Making a Point: The Pernickety Story of English Punctuation by David Crystal: hissy fits about apostrophes - review by Sam Leith in The Guardian. "As Crystal writes, scribes started to punctuate in order to make manuscripts easier to read aloud: they were signalling pauses and intonational effects. Grammarians and, later, printers adopted the marks, and tried to systematise them, as aids to semantic understanding on the page. The marks continue to serve both purposes.'This,' Crystal writes, 'is where we see the origins of virtually all the arguments over punctuation that have continued down the centuries and which are still with us today.' His central argument, buttressed by countless well-chosen examples and enlivened by the odd whimsical digression, is that neither a phonetic, nor a semantic, nor a grammatical account of our punctuation system is singly sufficient. Those hoping to make punctuation logically consistent are chasing a will o’ the wisp – and ignoring the aesthetics and the pragmatics of practice. But nor is it a complete free-for-all. There are discoverable rules, or at least workable generalisations, about how punctuation functions. However, they are discoverable by the study of usage rather than from old school textbooks."

Why the suffragettes still matter: 'they dared to act as the equals of men' - articles by Sarah Crompton and others in The Guardian. "As a new film Suffragette, starring Carey Mulligan as a passionate campaigner for votes for women, arrives in cinemas half a century later, it is strange suddenly to realise that [the] song for Mrs Banks [in the film Mary Poppins], dreamed up on a whim, stands as one of the most famous cultural representations of the women who, in the early years of the 20th century, fought fiercely and resolutely for the vote, breaking laws that they believed were unjust and engaging in a campaign of active resistance. What’s more, the sparky wit of 'Sister Suffragette' has helped the musical, full of strong, self-motivated women, to be discussed – with some seriousness – as a feminist tract, a representation of different kinds of womanhood within the candyfloss surroundings of Cherry Tree Lane.
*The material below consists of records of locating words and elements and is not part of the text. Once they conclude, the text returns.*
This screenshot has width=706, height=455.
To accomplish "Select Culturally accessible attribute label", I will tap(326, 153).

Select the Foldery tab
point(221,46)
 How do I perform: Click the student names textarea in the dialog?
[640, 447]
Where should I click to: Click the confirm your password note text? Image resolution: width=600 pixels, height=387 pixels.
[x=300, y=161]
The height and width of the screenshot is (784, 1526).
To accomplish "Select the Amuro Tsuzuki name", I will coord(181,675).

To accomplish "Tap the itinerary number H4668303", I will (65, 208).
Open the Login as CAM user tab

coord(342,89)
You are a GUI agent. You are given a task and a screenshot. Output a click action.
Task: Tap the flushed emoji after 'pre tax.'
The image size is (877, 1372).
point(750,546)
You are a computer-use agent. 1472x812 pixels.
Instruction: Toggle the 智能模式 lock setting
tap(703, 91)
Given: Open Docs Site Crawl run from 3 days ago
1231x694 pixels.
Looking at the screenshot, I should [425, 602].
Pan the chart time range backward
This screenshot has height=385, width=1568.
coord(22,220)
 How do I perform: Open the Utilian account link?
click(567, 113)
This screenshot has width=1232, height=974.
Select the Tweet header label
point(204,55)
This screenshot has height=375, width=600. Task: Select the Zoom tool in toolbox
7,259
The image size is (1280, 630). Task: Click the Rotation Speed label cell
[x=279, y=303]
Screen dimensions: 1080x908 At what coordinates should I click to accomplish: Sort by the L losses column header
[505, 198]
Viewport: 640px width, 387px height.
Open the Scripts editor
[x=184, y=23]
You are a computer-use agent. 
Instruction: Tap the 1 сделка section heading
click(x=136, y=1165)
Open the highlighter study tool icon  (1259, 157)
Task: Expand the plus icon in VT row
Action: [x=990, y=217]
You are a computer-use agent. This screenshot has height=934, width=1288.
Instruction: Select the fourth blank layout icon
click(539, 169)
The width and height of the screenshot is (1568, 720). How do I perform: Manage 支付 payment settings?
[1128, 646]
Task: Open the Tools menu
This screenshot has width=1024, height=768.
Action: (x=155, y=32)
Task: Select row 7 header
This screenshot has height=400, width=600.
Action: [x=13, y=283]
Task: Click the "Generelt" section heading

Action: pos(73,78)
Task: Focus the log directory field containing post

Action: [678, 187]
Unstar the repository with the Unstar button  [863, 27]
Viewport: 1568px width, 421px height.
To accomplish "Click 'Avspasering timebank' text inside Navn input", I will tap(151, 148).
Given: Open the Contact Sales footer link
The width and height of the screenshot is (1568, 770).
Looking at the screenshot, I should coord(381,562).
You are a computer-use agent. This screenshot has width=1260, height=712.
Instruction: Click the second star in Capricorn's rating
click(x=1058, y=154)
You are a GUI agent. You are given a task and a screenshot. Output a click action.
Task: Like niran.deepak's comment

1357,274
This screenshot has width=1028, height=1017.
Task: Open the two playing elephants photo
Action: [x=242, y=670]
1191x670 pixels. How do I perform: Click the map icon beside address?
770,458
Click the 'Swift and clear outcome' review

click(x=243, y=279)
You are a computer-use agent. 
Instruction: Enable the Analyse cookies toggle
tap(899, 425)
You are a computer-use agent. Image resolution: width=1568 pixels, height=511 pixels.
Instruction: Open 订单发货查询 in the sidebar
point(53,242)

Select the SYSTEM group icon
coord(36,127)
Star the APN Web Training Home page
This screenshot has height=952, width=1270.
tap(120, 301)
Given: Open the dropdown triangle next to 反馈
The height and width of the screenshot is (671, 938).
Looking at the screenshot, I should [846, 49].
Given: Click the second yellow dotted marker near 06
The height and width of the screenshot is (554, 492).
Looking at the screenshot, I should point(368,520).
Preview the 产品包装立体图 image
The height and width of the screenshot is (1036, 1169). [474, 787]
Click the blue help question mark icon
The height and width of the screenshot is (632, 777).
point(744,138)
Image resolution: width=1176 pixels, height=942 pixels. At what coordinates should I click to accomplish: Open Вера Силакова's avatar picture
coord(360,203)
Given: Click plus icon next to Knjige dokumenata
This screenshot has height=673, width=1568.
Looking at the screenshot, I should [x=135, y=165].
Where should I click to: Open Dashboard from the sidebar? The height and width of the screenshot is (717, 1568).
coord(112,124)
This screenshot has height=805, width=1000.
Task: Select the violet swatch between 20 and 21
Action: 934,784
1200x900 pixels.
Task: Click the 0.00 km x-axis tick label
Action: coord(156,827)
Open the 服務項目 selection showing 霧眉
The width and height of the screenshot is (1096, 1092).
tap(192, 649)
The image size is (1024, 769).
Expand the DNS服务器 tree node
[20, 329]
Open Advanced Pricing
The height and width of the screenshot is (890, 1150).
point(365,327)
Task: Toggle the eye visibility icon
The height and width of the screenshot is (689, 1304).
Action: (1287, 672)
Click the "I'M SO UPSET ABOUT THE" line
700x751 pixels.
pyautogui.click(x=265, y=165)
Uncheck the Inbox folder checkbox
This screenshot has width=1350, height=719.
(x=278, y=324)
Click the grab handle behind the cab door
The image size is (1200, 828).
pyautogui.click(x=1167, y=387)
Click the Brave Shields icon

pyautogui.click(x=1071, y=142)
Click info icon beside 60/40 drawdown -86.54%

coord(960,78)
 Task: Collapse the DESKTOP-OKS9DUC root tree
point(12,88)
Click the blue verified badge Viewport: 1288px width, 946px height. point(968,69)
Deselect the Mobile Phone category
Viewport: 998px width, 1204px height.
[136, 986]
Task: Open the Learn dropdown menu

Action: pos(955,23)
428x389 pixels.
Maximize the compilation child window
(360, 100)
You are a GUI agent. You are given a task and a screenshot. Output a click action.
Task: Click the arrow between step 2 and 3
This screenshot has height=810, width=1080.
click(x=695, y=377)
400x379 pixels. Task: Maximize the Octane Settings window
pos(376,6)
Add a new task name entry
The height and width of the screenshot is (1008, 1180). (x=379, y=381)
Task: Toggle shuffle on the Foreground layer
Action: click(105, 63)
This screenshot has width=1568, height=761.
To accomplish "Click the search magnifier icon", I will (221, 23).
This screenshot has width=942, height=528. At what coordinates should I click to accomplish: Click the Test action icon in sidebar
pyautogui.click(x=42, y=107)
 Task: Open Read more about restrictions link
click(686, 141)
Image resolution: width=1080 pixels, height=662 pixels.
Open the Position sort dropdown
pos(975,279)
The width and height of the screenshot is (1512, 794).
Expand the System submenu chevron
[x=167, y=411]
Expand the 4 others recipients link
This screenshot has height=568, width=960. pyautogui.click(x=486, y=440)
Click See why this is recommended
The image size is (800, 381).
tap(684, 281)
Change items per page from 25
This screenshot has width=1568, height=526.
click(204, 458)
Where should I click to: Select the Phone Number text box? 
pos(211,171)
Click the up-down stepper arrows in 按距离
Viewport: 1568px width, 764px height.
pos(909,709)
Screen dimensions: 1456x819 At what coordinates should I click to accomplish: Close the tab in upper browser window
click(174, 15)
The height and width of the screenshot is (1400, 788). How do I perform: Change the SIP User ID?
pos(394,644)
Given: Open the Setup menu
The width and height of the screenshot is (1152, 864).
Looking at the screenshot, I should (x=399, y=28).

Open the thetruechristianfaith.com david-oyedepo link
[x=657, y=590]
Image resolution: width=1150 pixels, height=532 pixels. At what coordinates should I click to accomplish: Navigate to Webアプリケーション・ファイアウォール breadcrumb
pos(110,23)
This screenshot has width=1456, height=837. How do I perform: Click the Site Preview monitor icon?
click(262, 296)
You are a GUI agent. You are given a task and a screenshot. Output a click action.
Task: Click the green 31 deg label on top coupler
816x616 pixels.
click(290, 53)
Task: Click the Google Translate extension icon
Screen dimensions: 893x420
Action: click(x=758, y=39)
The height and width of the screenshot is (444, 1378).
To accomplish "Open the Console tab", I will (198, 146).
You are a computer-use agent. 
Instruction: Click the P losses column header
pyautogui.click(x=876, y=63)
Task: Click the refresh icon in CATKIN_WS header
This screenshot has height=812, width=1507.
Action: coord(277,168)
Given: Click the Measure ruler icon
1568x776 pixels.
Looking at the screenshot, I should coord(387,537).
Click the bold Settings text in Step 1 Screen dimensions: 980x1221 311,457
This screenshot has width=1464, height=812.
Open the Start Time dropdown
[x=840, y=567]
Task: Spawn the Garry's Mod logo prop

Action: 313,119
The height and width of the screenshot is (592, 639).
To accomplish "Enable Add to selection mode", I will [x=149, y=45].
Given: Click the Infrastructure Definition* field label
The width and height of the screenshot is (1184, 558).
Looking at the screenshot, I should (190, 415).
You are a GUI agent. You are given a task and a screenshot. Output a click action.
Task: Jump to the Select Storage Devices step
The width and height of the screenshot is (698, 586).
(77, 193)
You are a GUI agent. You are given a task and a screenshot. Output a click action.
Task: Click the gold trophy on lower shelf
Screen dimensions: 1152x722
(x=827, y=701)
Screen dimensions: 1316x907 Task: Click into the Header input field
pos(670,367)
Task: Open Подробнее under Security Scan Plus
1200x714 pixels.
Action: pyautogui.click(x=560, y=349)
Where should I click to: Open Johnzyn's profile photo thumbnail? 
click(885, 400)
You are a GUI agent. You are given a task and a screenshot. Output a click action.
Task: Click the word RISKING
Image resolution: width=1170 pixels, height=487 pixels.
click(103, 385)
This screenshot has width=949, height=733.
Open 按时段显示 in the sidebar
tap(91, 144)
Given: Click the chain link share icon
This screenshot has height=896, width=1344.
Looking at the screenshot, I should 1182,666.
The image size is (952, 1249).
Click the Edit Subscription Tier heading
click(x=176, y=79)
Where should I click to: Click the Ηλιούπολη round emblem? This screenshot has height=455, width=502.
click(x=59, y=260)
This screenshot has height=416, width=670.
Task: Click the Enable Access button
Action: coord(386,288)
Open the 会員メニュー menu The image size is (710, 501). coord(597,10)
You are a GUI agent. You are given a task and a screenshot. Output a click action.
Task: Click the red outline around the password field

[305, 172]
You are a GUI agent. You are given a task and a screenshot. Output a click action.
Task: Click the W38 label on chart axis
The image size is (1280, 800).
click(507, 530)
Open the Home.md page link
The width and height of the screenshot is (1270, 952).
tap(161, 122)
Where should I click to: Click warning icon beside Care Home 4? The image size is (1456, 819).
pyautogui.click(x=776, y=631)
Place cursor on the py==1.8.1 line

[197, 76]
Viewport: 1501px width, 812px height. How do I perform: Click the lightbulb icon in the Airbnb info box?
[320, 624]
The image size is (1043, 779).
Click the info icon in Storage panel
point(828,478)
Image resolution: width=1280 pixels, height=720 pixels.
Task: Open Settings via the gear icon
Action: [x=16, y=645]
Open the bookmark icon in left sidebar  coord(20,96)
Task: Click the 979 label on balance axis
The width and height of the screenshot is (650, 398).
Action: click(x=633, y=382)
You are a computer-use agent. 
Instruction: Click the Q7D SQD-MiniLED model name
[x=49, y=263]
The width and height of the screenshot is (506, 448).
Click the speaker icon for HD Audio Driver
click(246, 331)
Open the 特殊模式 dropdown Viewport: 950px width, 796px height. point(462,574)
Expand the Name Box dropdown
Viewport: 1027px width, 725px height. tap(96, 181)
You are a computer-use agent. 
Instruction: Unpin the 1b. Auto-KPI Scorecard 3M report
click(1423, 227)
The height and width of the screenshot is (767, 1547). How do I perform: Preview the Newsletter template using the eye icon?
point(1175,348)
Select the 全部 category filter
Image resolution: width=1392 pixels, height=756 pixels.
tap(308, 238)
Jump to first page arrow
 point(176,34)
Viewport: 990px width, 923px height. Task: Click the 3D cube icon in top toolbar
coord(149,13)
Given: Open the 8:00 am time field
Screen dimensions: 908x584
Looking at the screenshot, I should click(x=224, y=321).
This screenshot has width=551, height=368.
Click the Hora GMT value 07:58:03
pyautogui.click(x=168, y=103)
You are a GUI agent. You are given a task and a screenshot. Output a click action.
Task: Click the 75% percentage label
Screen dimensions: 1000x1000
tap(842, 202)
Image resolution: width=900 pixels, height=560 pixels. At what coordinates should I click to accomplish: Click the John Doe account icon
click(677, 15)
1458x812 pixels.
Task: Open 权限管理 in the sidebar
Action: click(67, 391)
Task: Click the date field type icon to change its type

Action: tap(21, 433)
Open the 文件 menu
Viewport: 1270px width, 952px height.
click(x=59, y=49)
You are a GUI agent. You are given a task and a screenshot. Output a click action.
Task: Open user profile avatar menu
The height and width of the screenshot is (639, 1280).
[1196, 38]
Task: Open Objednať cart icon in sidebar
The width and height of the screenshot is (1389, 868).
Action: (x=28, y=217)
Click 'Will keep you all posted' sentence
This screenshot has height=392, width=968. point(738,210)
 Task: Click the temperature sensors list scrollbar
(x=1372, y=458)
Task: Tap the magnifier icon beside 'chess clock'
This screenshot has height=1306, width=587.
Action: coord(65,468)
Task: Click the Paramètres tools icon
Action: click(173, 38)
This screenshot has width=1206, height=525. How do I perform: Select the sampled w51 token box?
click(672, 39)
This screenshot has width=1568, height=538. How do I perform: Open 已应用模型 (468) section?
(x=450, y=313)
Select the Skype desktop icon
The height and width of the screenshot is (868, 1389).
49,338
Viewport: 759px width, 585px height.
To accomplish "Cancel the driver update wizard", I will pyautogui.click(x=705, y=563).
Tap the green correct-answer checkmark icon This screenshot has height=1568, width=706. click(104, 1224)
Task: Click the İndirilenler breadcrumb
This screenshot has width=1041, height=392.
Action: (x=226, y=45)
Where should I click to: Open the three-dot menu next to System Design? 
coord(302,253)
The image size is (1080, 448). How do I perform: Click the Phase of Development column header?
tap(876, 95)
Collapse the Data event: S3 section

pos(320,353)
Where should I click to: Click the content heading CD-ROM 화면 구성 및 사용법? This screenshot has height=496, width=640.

Yet in 1964, when women were talking about liberation, and the counterculture was in full swing, it can also be seen as a slap in the face for their ideals – a throwback to the negative image of a suffragette as someone who is prepared to sacrifice everything, even her children, for her beliefs."

Way to go: the woman who invented Britain’s road signs - article by Homa Khalelli in The Guardian. "More than half a century ago, [Margaret] Calvert, along with her colleague Jock Kinneir, took on what he called 'possibly the biggest graphic design job ever' – creating a new signage system for Britain’s roads.... The pair were asked to design signs for the first motorway in the UK. Sleek, modern and made to signal 'a common language' with Europe, they were colour-coded, easy to read at speed (the 70mph limit was not yet in place), distinctive and uncluttered. Then, when the government became worried about the state of the nation’s roads – whose signs were a jumble of words, fonts and styles – the duo were asked to do the same for all national roads. Today, their triangles warning of children crossing or slippery surfaces, and circles prohibiting right turns, have become such an integral part of the national landscape it is hard to imagine a time when they didn’t exist. Although they may not have the glamour of other iconic British designs, it’s easy to see what designers find so impressive in the pleasing simplicity of their arrows, and the surprising loveliness of their running deer."